Pixel coordinate grounding data:
******************************
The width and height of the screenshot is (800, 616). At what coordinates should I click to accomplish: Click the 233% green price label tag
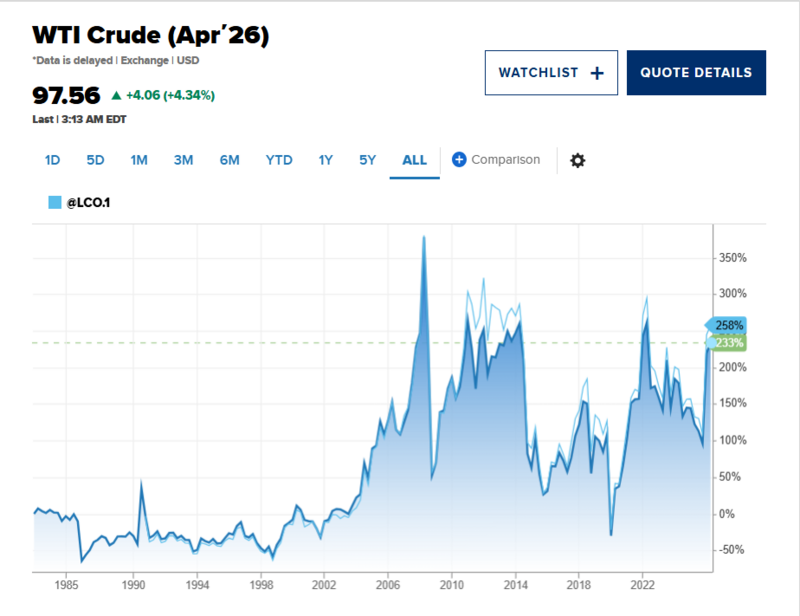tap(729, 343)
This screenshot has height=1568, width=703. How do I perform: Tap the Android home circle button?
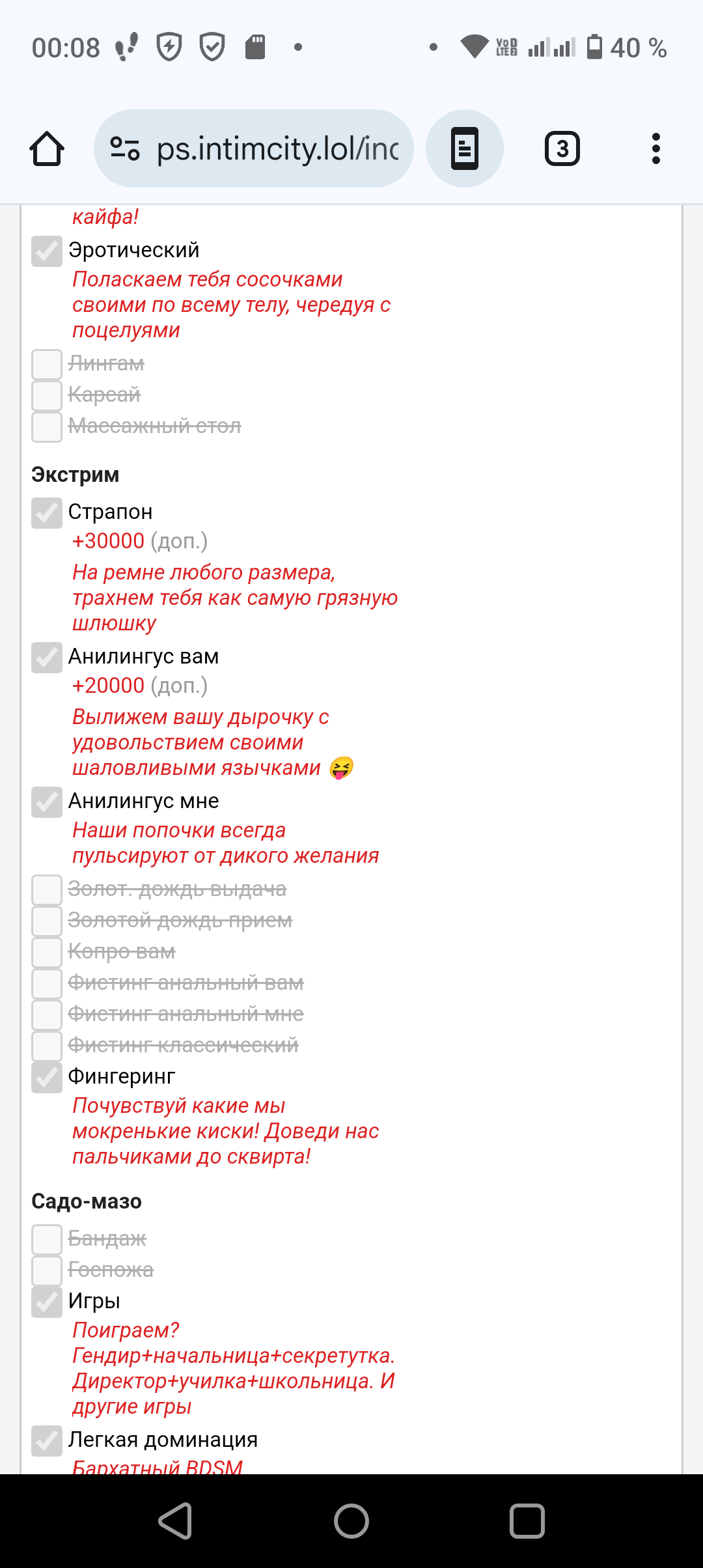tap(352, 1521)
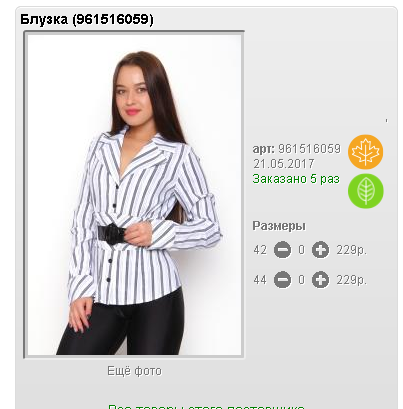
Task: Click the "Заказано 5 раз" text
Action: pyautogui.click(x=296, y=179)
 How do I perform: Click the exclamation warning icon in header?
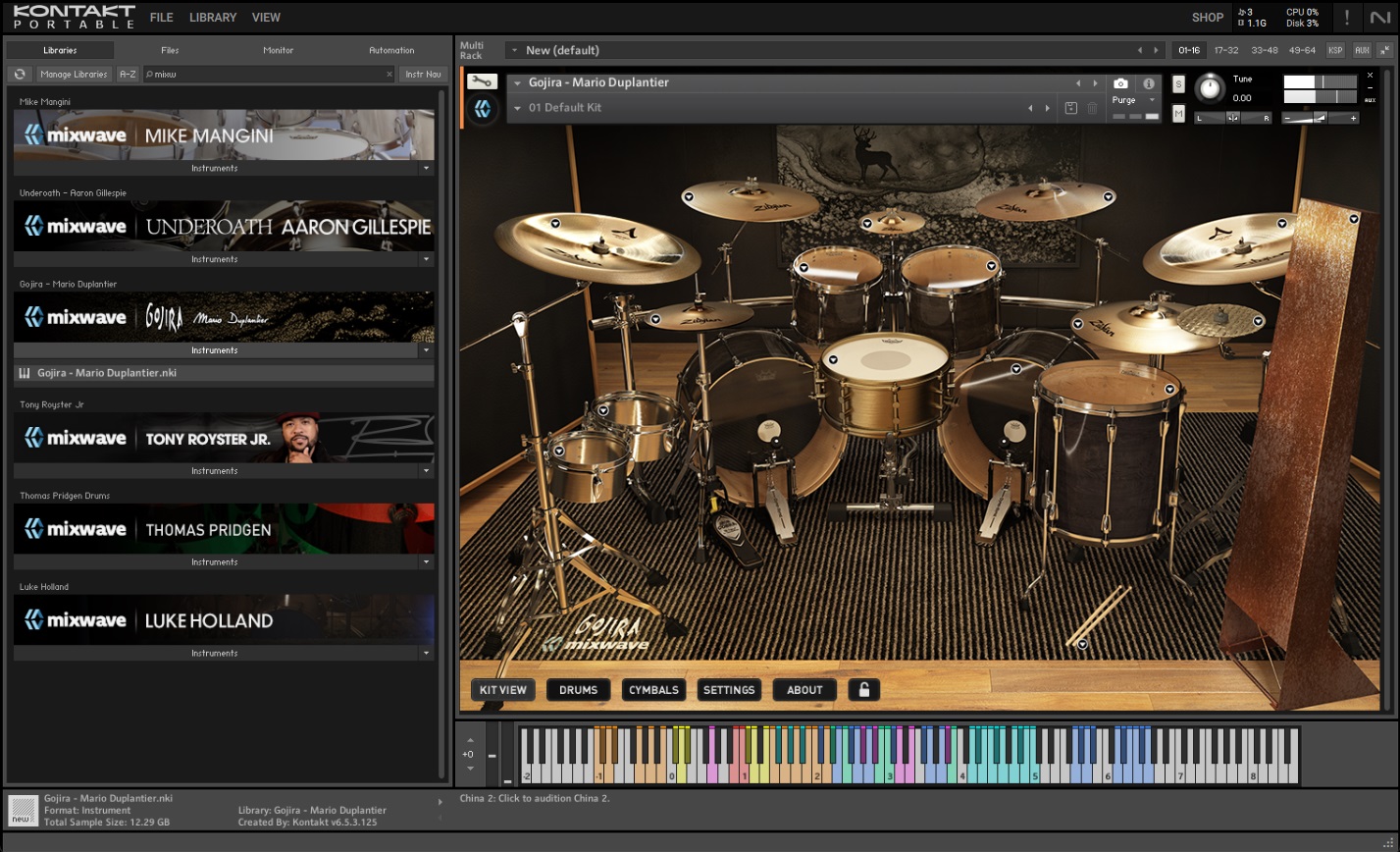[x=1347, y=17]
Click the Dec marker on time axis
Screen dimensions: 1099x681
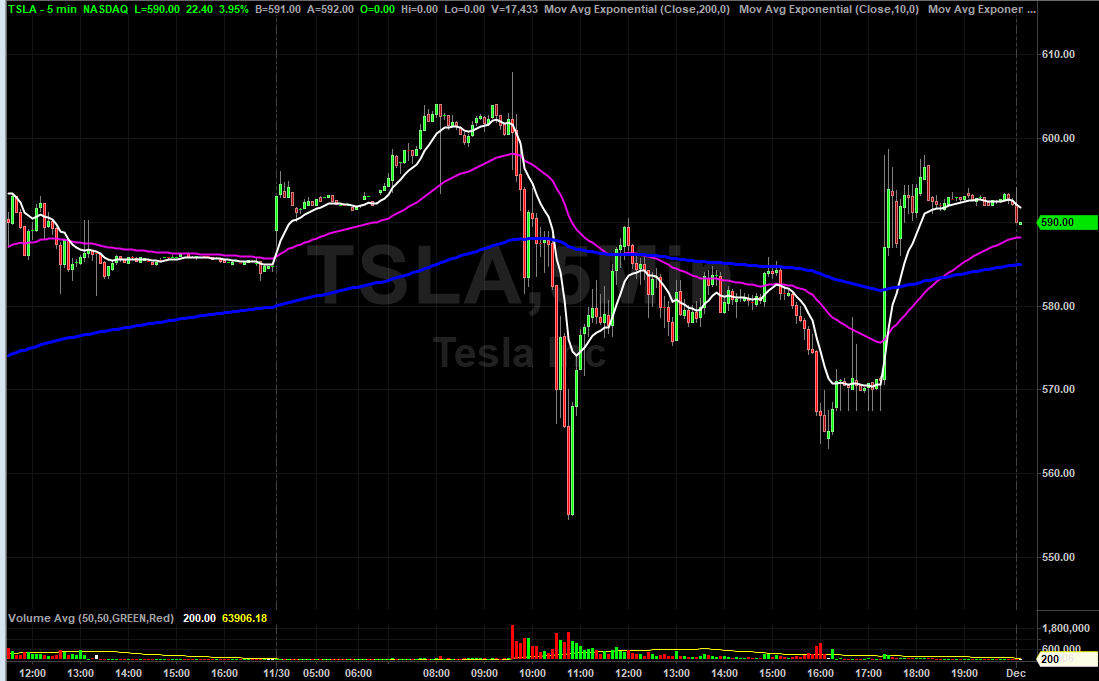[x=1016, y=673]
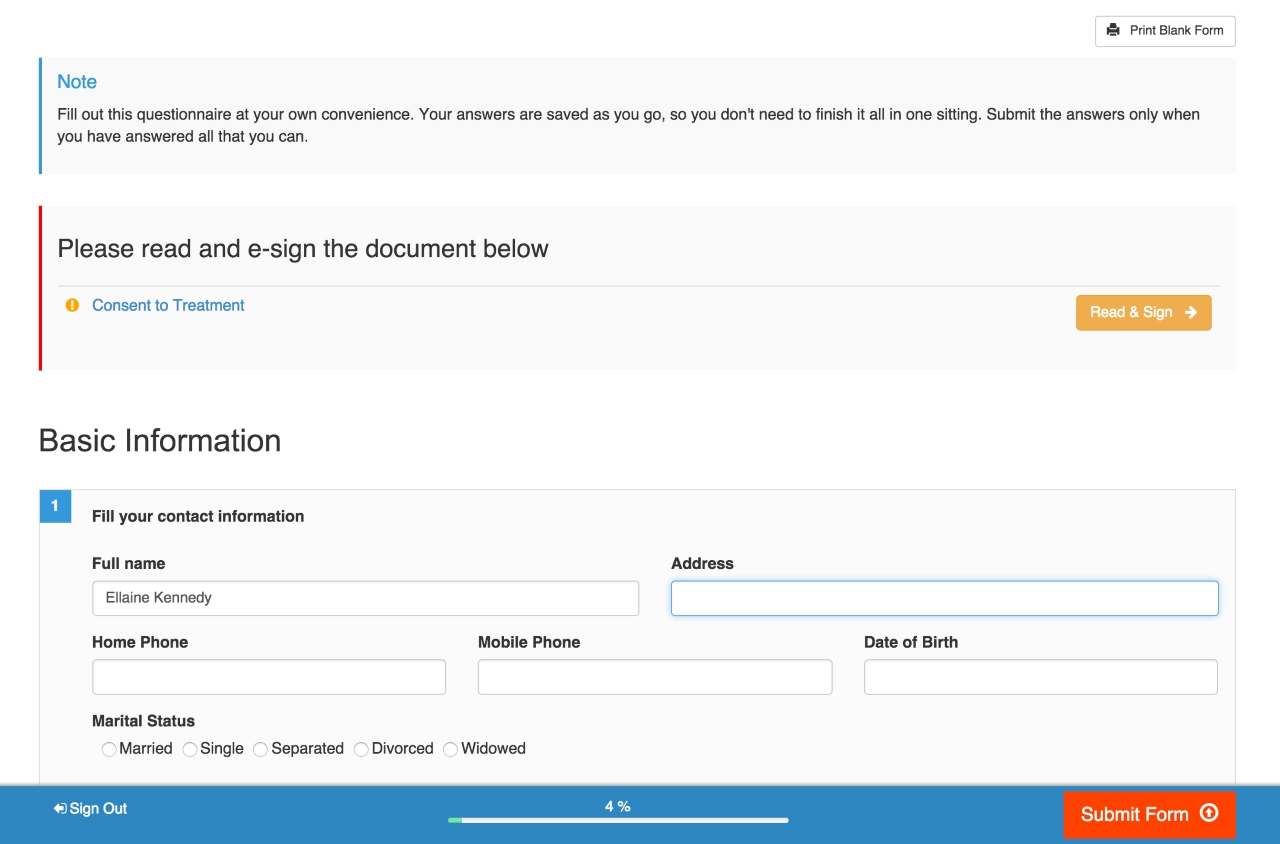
******************************
WORK TO BE COMPLETED: Exclude all pictures and return precisely the lines from the one containing "How do I perform: Click" through the closing line of the data.

EXERCISE RESPONSE:
 How do I perform: Click the exclamation warning icon in header?
[x=1347, y=17]
Click the Dec marker on time axis
Screen dimensions: 1099x681
[x=1016, y=673]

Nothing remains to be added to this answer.